Le changement intervenu au sommet de l’Etat avait donné une lueur d’espoir sur la gestion des finances publiques. Des scandales financiers qui se multiplient ces derniers jours démontrent qu’il reste beaucoup à faire en matière de contrôle. La dernière sortie médiatique du ministre des finances Nicolas Kazadi sur une radio locale (Top Congo) laisse croire qu’aucune réforme d’envergure n’a été envisagée jusque-là pour freiner l’hémorragie.
Cette fois, des réseaux mafieux s’organisent au niveau de la chaîne de la dépense publique. Nicolas Kazadi a lui-même admis ouvertement qu’il est dans certains cas induit en erreur par ses services, dans un entretien à l’émission Face à Face avec Christian Lusakueno, en début de la semaine. Il a par exemple procédé par deux fois à autoriser un même paiement à hauteur de neuf cent mille dollars en faveur du Ministère de la culture et art. « C’est une situation dramatique, mais il y en a beaucoup qui arrive comme ça. Quand j’ai signé, je ne savais pas que le même document avait déjà été payé. Problème: le ministère du budget aurait envoyé le DTO avec la mention régularisation, ce qui n’a pas été fait. Du coup, le ministre du budget et moi avons été abusés par nos services. Malheureusement, le bénéficiaire s’est fait payer à la BCC », a-t-il regretté.

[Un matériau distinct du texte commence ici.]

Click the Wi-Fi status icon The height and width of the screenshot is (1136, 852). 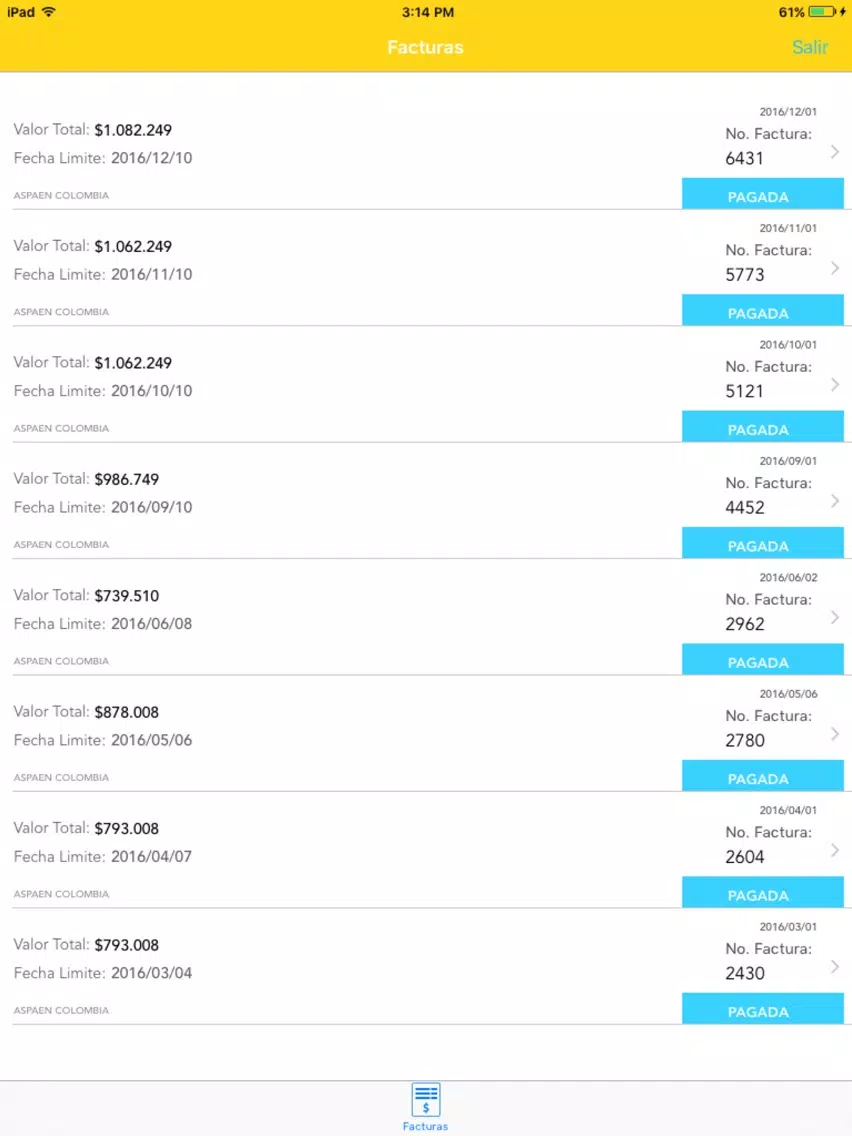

D’après le manuel des procédures du circuit de la dépense publique, les contrôleurs budgétaires jouent un rôle de premier plan avant tout paiement par le trésor public. Objectif, s’assurer de la régularité de l’acte budgétaire. Sans moyen ni considération, le métier n’est pas valorisé par l’Etat, affirment certains à Tsieleka. Couplés à l’inspection générale des finances, qui a déployée ses agents dans le cadre de la patrouille financière, la combinaison des deux actions devrait en principe apporter des effectifs positifs. Pour l’instant, la situation va de mal en pis.

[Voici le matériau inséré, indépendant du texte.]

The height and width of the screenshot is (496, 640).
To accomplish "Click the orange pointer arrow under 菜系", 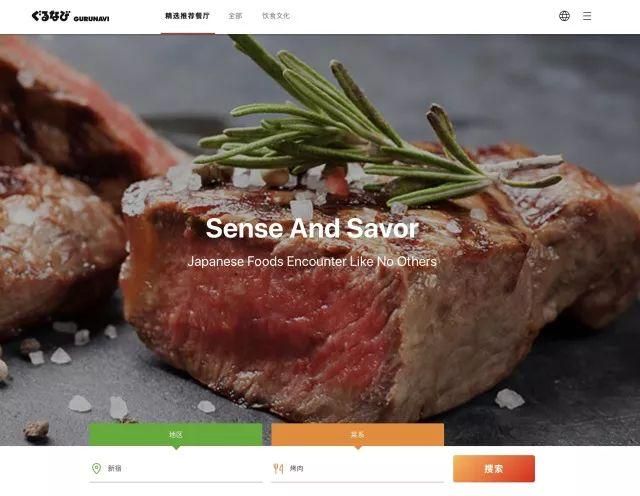I will [358, 448].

«On nous a aussi fait pression pour le paiement d’un DTO, qui concerne la construction d’une caserne pour militaire à Mbandaka. J’ai eu des doutes sur la réalité de ce projet », raconte le ministre des finances à Top Congo. Et de poursuivre, « dans le document on m’a fait comprendre que les travaux ont été achevés, en me présentant un PV de réception des ouvrages. J’envoie une mission pour vérifier et celle-ci trouve que rien n’a été fait sur place. On a juste démoli ce qu’il y avait. Le coût de démolition, c’est juste 25.000 dollars. Puis, on n’a jamais construit la moindre brique. Mais ils prétendaient que la construction avait été faite à 70% avec 11 villas pour 6 millions de dollars. Heureusement que je n’ai pas payé. Et ils ont abusé le Ministre de la défense qui est rigoureux dans son travail ».
D’après certains experts, il est temps de déconcentrer l’ordonnancement de la dépense publique et de basculer vers le budget-programme, en application à la loi relative aux finances de juillet 2011. Ceci induit une responsabilisation accrue des acteurs. La redynamisation de la cour des comptes aurait également un effet dissuasif, d’après la recommandation des experts en atelier de validation du nouveau stratégique de la réforme des finances publiques. La campagne lancée par l’observatoire de la dépense publique (Odep) pour la viabilisation des organes de contrôle étatique, va donc dans ce sens pour rendre les finances publiques au service de la lutte contre la pauvreté.